Can you introduce yourself in a few words (who are you, where you’re from, how old you were when you started diving, your experience as a rebreather diver, and the projects in which you’ve taken part in…)?

My name is Aldo Ferrucci. I’m Italian and I am a professional diving instructor. I started diving when I was pretty young, as a free diver. It was easy for me since I was living by the sea. I just had to take my mask, my fins and disappear underwater.

When I was 18, I was offered a small job: cleaning a boat hull. That’s when I put diving tanks on my back for the very first time. From that moment on, I started to dive regularly. A few years later, I got my first certification and I continued to train. Back then, It was still a hobby, not a career.

When I turned 35, It became my main activity. I discovered the Nitrox, the Trimix and rebreathers whilst I was travelling to the main diving show (DIMA) in New Orleans. I was hooked. I started to dive with Nitrox, then with Trimix and I took a course on a Dolphin semi-closed circuit rebreather in 1995. I was lucky enough to take part into major movie and TV projects as a Diving Director on sites with specific conditions.

Aldo Ferrrucci © Franck Gazzola / Under The Pole

What is your role with Under The Pole for these few weeks onboard the WHY?

My story with Under The Pole started in the Paris dive show, where I met Emmanuelle and Ghislain. They asked me for my availability to perform trainings of all levels, to the most advanced one. We went over the existing certifications with dives down to 100, 120, 130 and 150M. But beyond this, being 24/7 with the trainees allow more time for discussions, ask questions, and be sure that all the information is received and understood correctly.
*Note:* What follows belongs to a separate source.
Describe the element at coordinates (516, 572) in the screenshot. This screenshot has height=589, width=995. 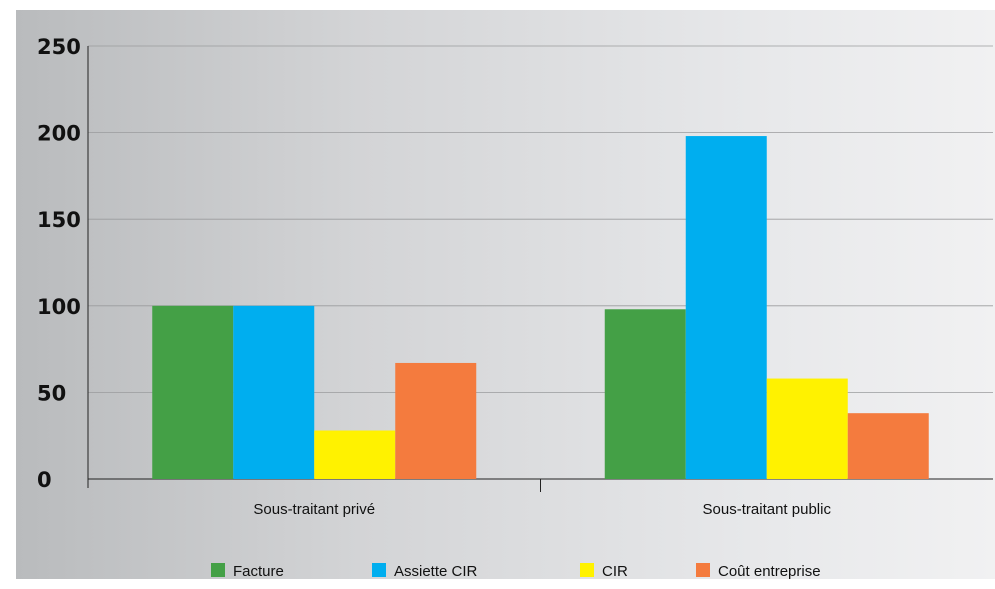
I see `legend: Facture Assiette CIR CIR Coût entreprise` at that location. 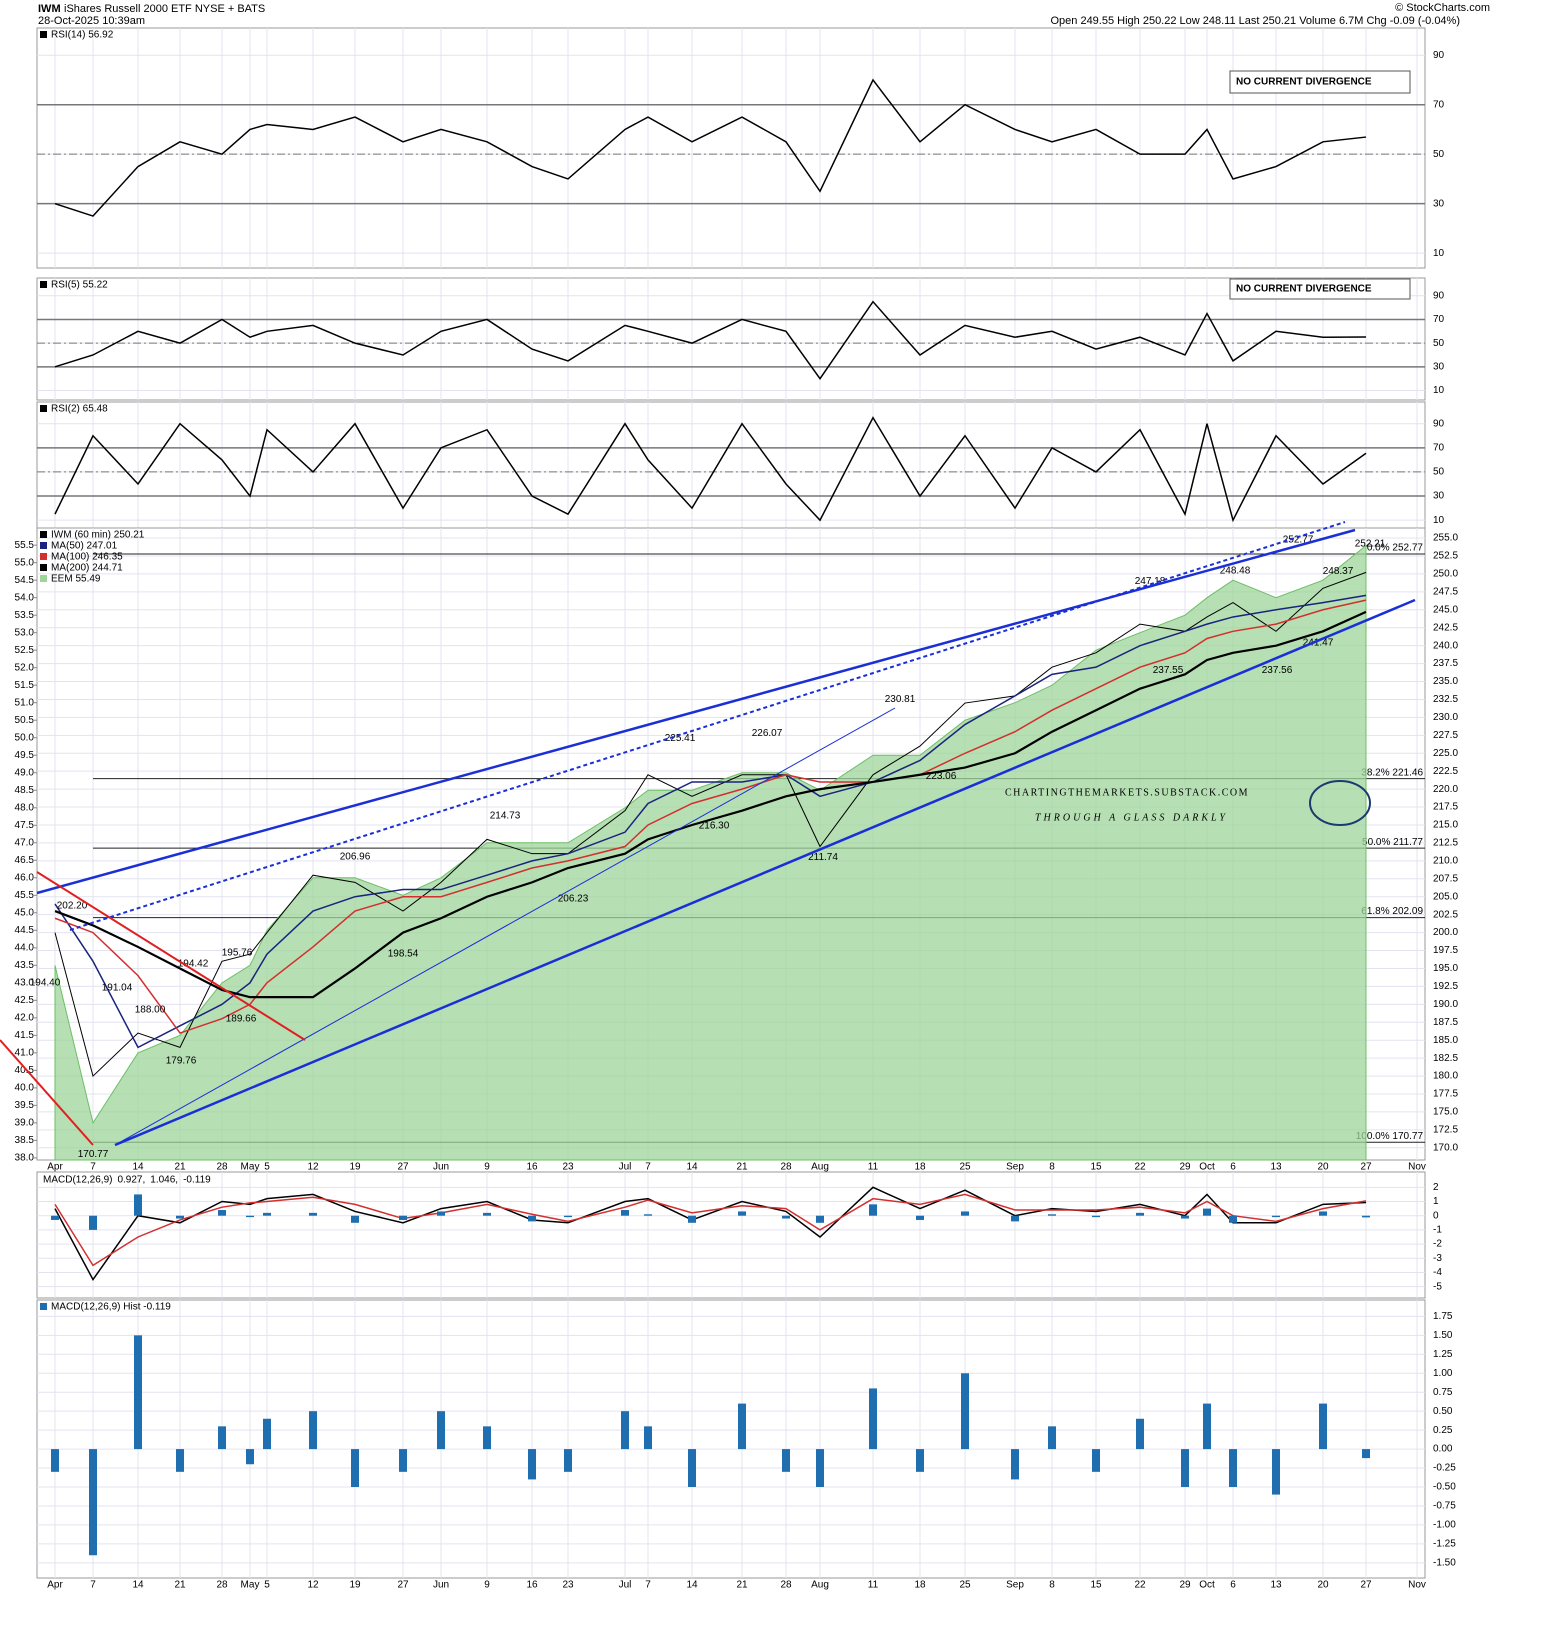 I want to click on y-tick-label: -1, so click(x=1438, y=1230).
It was a very interesting experience for me.

© Franck Gazzola / Under The Pole

How do see rebreathers nowadays? What have been the major evolutions to your opinion? How are they a revolutionary tool for the underwater exploration ? Was that the case 10 years ago ?

The market for rebreathers is highly evolving today, whilst conventional is now static. It appeals not only to good and experienced divers, but also to profiles with less experience who want to change their way of diving.
The main evolution is the increased reliability of the electronics, with computers designed and manufactured specifically for rebreathers, which wasn’t the case a few years ago. This has been a fast development. 2008 already looks like the dinosaur era compared to today. The improvements have also been in the area of safety and training.

Therefore, there more reliability and serenity altogether. In the main benefits, there is the absence of noise. Underwater actually becomes the world of silence. There are also no bubbles. There is a real close connection with nature, but also with oneself. When you’re in the blue, relaxed, you’re one with yourself, weightless with zero gravity. It’s a magical thing to experience.

For motion or stills, there is a benefit in staying under longer, without noise nor bubbles – Fish are less scared of us.

For the scientific work, it’s amazing ! Observations are done for much longer and can be done much deeper without a cumbersome decompression equipment. This opens the doors for more discoveries and a better understanding of the environment.

I think that the main developments to come are on the quality, but also on the weight and ease of use of the equipment, specially targeted to the average diver who doesn’t want to have to deal with a complex piece of gear.

© Aldo Ferrucci / Under The Pole

What are you best memories as a diver?

Every dive is different, but for personal reasons, it was my first dive on the Andrea Doria, an old italian commercial ship which is sunk off the coast of New York. After watching a documentary on TV, I decided that one day I would dive this wreck. Back then I wasn’t even a diver. If someone old me I would dive it one day, I wouldn’t have believed it. In 2000, I did dive on it. This wreck was pretty damaged because of people who raided the Art which was onboard, the vis’ was poor, but the emotion was there with me.

To wrap it up, can you tell us something about a highlight or a story that happened during this month of July?

Those were 3 intense weeks of work, of sharing and personal relationships with the people onboard. The best feeling is to see people being all smiles at the end of the day or at the end of the training. Seeing this 360º of smiles was pretty incredible!

Another one was the deep dive with Julien and Ghislain, where we did not expect to find such a spectacular environment at those depths. The deeper we went, we expected life to become more scattered. Between 60 and 90m, life was rare, but beyond 90m, life was thriving again! We observed species that I had never seen before and which we could not find in our identification books.

But beyond the dives, I enjoyed the atmosphere, the colours and this water clarity. Down at 120m, we could still see the sun which is incredible. This month of July onboard the WHY was a real life experience and of incredible sharing.